In the lead up to the 1921 federal election, The McGill Daily ran an editorial urging all to vote who were eligible, while strenuously declining to endorse a party. The credo of the newspaper was at that time to "remain non-partisan and never to take a side in political affairs."
On March 28, 2011 The McGill Daily published an editorial calling for the university to cut recently established ties with the Hebrew University. The usual stream of lively and angry comments appeared below the article and a week later, McGill's Principal Heather Munroe-Blum wrote an opinion piece in The Daily condemning the editorial.
The shift toward political engagement over the last 90 years is obvious. But despite the paper's now longstanding politicization, this still provokes strong negative reactions. Even The Daily's yearly endorsements of student politicians often receive the most scathing online comments, taking the paper to task for perceived favouritism.
The pressure to find a supposedly neutral centre is strong everywhere, and growing stronger. This is true on McGill's campus, and it's true in the current federal election. This year's crop of candidates for council touted their commitments to "working together," transparency and sustainability -- hardly objectionable ideals, but politically toothless. Cooperation, sustainability and transparency should be taken for granted, not presented as innovative platforms. It's the sort of rhetoric you expect -- and get in abundance -- from the increasingly indistinguishable leaders of the federal parties.
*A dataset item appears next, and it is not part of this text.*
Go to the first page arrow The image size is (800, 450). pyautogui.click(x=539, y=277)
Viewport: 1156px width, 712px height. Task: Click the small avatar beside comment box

Coming from students, it's even more disheartening -- aren't these supposed to be the young idealists, not yet confined to the narrow realm of professional politics? At universities like Concordia and U of T, the slate system of student elections replicates the bland packaging of federal parties in miniature form. Across the board, it seems that the term "student politics" is fast losing its radical edge.
The overwhelming impulse is to take the politics out of politics. At such a time a paper like The Daily's approach can seem antiquated.
But the desire to transcend politics is neither harmless nor apolitical -- it's one of the most politically motivated and consequential positions out there. It limits what can and can't be said. People who continue to focus on topics outside the boundaries of acceptable political debate are branded either as extremists, members of a radical fringe or pedants needlessly harping on about something that should be buried away and forgotten.
Heather Munroe-Blum's response to the The Daily's editorial is a case in point, following all too common patterns of depoliticization when she writes about "knowledge and discovery that transcends specific political situations, promotes human understanding and advances the civilizing power of knowledge." This is either the naive hope of a political neophyte or a calculated measure to remove a controversial situation -- the role of Hebrew University in Israel's ongoing occupation -- from the realm of what can be addressed in political discourse. Heather Munroe-Blum is no neophyte.
On the contrary, the principal's response is an attempt to limit what's acceptable to say, what opinions are valid and ultimately what role students have in shaping the future of our university. Ultimately, The Daily's editorial and the small group of students concerned about the McGill-Hebrew University program aren't going to have much effect on the outcome, even if Munroe-Blum had never become so vocally involved. Compared with other universities, McGill is a pretty conservative place in its students as well as administration.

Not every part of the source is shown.